▶ **WHAT IS EXPECTED**
Copy out the data below word for word, from the line that contains "is (514, 1024)." through the line that contains "at (360, 22).", both of those lines included. Write nothing else.

::: DATA :::

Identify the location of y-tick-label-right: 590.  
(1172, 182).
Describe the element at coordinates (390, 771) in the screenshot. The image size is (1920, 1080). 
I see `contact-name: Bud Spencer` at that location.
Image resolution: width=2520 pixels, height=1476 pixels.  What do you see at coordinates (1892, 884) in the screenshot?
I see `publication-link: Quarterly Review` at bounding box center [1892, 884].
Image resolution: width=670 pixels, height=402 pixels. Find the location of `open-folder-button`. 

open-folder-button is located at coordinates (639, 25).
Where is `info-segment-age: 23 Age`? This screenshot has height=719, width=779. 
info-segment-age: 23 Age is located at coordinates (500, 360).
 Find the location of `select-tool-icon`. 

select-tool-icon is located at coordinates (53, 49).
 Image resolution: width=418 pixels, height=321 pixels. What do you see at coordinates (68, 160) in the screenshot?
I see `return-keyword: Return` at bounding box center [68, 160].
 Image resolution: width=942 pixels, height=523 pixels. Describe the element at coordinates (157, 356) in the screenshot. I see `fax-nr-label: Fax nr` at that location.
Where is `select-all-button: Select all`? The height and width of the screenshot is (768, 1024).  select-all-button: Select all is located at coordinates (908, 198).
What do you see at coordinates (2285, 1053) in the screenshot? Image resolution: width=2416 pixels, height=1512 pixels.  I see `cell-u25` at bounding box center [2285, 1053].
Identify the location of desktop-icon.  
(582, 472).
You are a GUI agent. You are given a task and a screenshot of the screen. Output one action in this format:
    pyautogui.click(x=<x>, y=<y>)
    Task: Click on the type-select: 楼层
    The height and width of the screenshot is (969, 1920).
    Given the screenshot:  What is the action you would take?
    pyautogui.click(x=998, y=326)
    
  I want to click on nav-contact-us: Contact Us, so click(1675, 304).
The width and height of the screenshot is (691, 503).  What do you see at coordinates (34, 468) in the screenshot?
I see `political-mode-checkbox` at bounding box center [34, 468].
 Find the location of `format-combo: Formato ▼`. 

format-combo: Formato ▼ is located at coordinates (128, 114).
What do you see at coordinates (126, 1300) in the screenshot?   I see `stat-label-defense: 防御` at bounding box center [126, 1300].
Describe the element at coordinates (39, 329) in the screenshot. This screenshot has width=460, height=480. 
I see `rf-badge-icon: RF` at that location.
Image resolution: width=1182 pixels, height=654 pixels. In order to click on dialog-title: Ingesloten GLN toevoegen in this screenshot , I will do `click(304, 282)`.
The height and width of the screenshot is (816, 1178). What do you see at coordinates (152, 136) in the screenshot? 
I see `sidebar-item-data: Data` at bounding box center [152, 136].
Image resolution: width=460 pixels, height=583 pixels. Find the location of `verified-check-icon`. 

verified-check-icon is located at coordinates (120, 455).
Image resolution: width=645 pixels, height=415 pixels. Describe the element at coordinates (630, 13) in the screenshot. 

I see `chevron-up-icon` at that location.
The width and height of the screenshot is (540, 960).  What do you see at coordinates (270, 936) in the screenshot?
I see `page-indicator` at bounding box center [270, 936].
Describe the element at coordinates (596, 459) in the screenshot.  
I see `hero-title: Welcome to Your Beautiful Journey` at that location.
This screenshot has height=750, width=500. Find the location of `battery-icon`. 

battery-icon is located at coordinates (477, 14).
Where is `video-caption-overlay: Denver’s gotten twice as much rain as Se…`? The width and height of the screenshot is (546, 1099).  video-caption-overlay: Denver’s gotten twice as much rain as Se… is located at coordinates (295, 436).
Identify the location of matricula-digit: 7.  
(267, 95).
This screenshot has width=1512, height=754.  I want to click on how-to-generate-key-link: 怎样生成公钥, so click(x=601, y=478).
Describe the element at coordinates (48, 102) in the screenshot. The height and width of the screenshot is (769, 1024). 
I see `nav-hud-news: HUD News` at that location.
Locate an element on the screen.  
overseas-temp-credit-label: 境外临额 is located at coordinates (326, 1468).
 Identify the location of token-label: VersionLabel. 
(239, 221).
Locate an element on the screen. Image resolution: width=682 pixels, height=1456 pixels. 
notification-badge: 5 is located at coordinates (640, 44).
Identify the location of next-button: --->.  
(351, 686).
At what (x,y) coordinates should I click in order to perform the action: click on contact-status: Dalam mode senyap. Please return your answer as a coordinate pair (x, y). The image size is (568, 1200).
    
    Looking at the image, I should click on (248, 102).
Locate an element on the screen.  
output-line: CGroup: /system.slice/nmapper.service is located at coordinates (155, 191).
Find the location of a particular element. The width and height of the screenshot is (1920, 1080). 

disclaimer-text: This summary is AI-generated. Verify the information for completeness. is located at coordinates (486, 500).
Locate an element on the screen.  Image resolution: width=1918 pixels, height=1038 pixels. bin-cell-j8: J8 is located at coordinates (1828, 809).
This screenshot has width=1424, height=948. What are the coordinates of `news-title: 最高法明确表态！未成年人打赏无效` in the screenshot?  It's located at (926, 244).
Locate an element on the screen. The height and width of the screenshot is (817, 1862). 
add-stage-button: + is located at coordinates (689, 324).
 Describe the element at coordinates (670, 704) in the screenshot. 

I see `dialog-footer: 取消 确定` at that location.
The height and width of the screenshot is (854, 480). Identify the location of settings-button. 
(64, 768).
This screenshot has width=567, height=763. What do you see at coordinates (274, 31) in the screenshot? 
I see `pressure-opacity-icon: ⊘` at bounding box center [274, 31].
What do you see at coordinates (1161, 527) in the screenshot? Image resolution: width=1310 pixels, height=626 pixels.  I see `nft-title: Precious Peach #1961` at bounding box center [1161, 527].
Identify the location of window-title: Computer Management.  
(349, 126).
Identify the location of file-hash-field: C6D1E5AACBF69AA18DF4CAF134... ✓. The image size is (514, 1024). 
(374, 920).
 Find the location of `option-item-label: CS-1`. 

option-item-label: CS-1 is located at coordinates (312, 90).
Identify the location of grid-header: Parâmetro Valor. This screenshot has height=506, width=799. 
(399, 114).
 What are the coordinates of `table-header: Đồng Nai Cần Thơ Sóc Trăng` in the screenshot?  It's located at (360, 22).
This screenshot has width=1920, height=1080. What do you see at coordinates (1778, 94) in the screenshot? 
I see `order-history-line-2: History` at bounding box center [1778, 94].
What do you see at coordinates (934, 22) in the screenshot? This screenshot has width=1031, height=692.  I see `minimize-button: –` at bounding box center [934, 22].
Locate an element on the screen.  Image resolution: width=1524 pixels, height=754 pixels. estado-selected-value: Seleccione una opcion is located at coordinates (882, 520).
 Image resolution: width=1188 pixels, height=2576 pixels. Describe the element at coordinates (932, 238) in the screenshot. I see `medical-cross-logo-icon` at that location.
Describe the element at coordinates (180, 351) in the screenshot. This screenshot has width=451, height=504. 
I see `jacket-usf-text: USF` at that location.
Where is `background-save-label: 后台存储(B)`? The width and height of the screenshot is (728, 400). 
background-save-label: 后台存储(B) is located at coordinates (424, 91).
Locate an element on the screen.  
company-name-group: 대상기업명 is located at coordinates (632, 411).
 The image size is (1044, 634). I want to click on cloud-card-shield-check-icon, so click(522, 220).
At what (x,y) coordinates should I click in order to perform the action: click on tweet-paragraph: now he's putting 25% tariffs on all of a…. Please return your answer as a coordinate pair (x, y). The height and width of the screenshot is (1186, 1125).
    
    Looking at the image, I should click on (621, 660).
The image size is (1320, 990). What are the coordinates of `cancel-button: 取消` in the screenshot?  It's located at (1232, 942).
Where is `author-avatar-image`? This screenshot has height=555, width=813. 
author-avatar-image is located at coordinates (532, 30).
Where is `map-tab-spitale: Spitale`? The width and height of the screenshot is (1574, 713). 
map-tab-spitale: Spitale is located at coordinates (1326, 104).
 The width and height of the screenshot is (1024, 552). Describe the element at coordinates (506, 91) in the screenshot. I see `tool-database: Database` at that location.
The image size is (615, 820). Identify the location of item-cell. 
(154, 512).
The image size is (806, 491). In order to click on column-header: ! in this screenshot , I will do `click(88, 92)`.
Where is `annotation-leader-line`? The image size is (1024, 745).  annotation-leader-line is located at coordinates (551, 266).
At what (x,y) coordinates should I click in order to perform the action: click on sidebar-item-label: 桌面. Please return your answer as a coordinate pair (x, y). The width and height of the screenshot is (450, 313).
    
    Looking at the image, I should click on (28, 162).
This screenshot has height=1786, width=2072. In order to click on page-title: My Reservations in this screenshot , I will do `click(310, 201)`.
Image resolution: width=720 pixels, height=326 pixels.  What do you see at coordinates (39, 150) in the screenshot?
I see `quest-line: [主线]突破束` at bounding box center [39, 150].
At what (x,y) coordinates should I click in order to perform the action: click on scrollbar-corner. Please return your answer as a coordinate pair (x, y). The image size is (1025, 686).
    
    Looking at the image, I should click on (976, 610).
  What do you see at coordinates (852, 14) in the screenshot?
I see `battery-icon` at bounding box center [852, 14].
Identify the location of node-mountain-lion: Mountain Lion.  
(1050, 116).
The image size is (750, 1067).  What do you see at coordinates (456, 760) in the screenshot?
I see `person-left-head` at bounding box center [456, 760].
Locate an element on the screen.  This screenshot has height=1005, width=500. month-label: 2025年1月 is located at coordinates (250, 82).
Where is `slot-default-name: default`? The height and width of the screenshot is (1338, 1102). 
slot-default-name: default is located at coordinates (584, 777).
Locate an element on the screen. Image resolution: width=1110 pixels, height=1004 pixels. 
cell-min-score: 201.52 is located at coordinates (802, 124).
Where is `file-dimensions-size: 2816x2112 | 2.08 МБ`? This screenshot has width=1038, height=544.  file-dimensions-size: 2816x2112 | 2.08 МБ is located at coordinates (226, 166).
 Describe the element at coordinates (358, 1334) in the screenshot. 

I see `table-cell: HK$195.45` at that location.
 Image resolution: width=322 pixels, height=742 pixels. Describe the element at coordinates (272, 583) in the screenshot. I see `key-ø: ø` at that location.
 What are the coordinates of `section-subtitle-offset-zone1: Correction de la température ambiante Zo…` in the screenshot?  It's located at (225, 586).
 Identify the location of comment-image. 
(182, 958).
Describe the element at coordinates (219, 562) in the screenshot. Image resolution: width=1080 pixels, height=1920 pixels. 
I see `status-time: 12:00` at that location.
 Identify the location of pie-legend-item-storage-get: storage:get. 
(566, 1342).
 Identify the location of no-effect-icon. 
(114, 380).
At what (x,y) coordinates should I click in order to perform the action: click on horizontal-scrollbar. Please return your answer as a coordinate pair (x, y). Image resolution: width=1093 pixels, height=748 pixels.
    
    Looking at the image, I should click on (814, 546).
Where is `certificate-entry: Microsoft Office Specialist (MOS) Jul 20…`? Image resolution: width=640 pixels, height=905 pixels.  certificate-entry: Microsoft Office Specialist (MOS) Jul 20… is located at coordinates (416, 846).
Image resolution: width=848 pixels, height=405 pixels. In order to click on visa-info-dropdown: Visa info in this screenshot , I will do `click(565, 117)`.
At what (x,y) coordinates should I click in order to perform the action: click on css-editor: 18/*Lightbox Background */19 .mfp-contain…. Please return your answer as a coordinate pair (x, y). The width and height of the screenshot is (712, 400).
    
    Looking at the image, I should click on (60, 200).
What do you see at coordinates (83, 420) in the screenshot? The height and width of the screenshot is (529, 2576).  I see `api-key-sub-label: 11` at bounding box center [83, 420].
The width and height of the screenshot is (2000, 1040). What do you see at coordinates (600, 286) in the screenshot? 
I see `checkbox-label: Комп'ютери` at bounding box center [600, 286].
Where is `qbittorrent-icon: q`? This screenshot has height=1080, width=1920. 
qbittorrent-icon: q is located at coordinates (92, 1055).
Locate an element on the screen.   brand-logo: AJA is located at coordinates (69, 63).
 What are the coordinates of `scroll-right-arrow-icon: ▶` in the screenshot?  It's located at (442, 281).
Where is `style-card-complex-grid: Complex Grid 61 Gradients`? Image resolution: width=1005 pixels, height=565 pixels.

:::

▶ **ANSWER TO THIS EXERCISE**
Identify the location of file-hash-field: C6D1E5AACBF69AA18DF4CAF134... ✓. The image size is (514, 1024). 
(374, 920).
 Find the location of `option-item-label: CS-1`. 

option-item-label: CS-1 is located at coordinates (312, 90).
Identify the location of grid-header: Parâmetro Valor. This screenshot has height=506, width=799. 
(399, 114).
 What are the coordinates of `table-header: Đồng Nai Cần Thơ Sóc Trăng` in the screenshot?  It's located at (360, 22).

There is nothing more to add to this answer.